Nothing in the data is to be left out; copy it exactly.

=== DATA FOR THIS TASK ===

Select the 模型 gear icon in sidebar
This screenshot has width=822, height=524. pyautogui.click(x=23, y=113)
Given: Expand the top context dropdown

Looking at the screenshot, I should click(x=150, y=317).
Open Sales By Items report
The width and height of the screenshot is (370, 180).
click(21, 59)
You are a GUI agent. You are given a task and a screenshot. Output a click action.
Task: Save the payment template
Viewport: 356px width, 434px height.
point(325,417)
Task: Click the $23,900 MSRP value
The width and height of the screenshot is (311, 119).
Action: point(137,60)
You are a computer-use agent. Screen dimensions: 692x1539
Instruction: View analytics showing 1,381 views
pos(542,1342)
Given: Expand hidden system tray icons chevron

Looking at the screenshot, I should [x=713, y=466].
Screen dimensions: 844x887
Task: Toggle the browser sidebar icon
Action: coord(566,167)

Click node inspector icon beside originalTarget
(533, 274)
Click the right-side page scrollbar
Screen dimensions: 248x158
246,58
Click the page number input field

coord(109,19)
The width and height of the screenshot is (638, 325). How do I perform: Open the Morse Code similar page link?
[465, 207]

===

EXPECTED ANSWER →
Select the 模型 gear icon in sidebar
This screenshot has width=822, height=524. pyautogui.click(x=23, y=113)
Given: Expand the top context dropdown

Looking at the screenshot, I should click(x=150, y=317).
Open Sales By Items report
The width and height of the screenshot is (370, 180).
click(21, 59)
You are a GUI agent. You are given a task and a screenshot. Output a click action.
Task: Save the payment template
Viewport: 356px width, 434px height.
point(325,417)
Task: Click the $23,900 MSRP value
The width and height of the screenshot is (311, 119).
Action: point(137,60)
You are a computer-use agent. Screen dimensions: 692x1539
Instruction: View analytics showing 1,381 views
pos(542,1342)
Given: Expand hidden system tray icons chevron

Looking at the screenshot, I should [x=713, y=466].
Screen dimensions: 844x887
Task: Toggle the browser sidebar icon
Action: coord(566,167)

Click node inspector icon beside originalTarget
(533, 274)
Click the right-side page scrollbar
Screen dimensions: 248x158
246,58
Click the page number input field

coord(109,19)
The width and height of the screenshot is (638, 325). How do I perform: Open the Morse Code similar page link?
[465, 207]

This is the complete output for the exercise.